- [Records shown]:
□ □ □ □ □ □ □

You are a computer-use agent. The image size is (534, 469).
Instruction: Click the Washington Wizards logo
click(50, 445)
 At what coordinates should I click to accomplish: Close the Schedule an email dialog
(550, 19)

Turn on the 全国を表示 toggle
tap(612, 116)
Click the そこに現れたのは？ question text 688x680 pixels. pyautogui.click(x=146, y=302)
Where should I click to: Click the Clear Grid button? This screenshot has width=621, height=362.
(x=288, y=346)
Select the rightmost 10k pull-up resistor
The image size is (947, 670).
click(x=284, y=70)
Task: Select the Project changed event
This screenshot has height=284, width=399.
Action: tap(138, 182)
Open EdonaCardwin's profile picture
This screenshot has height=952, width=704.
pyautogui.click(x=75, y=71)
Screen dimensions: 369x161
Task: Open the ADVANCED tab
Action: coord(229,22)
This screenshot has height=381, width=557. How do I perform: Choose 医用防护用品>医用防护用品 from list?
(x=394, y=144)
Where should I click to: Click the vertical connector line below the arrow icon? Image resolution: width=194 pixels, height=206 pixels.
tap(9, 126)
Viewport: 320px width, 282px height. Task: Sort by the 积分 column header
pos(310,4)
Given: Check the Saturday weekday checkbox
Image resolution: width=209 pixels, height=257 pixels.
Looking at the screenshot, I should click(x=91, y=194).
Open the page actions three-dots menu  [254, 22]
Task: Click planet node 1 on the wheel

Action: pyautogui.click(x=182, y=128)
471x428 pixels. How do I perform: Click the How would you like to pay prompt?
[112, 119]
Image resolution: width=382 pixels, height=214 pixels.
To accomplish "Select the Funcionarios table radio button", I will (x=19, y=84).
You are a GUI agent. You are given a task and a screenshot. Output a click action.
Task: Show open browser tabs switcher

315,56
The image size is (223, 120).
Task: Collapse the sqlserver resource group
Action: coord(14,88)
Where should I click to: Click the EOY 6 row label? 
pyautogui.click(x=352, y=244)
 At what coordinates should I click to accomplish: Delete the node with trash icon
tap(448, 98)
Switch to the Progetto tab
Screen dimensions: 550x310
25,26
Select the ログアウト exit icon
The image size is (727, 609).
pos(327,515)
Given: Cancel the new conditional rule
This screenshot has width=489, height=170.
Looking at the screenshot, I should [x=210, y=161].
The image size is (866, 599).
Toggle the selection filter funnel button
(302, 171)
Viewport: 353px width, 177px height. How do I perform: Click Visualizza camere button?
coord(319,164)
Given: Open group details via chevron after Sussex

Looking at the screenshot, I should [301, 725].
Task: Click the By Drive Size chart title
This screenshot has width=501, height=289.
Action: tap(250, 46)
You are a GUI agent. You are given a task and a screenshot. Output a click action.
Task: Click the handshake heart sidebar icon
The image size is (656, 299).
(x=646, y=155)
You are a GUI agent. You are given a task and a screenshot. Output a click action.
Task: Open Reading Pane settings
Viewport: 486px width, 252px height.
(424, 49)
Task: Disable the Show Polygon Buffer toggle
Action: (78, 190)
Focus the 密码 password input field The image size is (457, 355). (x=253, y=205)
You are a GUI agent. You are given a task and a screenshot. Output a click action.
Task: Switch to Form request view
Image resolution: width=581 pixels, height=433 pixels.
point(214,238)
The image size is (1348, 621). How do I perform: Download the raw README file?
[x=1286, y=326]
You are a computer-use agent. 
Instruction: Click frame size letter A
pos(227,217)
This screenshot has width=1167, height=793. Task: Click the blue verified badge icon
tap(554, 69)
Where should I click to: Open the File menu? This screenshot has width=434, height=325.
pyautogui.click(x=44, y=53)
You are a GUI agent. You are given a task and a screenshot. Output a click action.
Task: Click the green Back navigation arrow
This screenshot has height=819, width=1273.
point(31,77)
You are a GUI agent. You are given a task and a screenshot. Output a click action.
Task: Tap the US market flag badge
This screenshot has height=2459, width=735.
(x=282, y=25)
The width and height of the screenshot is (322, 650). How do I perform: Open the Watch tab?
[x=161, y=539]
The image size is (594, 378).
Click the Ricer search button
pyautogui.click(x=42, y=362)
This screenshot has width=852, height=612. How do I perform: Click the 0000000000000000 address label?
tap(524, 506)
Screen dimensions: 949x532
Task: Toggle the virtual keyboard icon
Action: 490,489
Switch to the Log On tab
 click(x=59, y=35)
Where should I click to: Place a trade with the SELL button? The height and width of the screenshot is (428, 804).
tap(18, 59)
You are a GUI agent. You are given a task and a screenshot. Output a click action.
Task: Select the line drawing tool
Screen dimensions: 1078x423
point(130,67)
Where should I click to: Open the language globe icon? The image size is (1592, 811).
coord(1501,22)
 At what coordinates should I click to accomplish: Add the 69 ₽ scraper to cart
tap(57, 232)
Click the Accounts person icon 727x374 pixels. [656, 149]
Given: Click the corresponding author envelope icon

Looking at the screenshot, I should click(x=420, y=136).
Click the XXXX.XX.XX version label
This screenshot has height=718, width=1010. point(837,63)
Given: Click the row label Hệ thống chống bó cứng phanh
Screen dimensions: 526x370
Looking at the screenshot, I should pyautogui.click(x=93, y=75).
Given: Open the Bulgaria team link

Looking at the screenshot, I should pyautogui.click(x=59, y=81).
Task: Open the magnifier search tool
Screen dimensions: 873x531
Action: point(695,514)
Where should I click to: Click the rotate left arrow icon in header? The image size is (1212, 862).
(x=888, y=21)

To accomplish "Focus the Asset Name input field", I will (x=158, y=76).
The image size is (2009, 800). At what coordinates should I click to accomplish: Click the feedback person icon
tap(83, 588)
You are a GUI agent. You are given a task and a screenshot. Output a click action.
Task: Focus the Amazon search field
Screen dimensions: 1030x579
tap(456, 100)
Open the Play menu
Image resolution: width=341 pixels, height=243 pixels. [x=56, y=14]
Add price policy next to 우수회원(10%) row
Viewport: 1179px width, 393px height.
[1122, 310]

□ □ □ □ □ □ □

- [What is being asked]: Please quote nothing but the lines from the line with "Given: Click the row" through the end of the data above, exactly as written, ends included.

- [Response area]:
Given: Click the row label Hệ thống chống bó cứng phanh
Screen dimensions: 526x370
Looking at the screenshot, I should pyautogui.click(x=93, y=75).
Given: Open the Bulgaria team link

Looking at the screenshot, I should pyautogui.click(x=59, y=81).
Task: Open the magnifier search tool
Screen dimensions: 873x531
Action: point(695,514)
Where should I click to: Click the rotate left arrow icon in header? The image size is (1212, 862).
(x=888, y=21)

To accomplish "Focus the Asset Name input field", I will (x=158, y=76).
The image size is (2009, 800). At what coordinates should I click to accomplish: Click the feedback person icon
tap(83, 588)
You are a GUI agent. You are given a task and a screenshot. Output a click action.
Task: Focus the Amazon search field
Screen dimensions: 1030x579
tap(456, 100)
Open the Play menu
Image resolution: width=341 pixels, height=243 pixels. [x=56, y=14]
Add price policy next to 우수회원(10%) row
Viewport: 1179px width, 393px height.
[1122, 310]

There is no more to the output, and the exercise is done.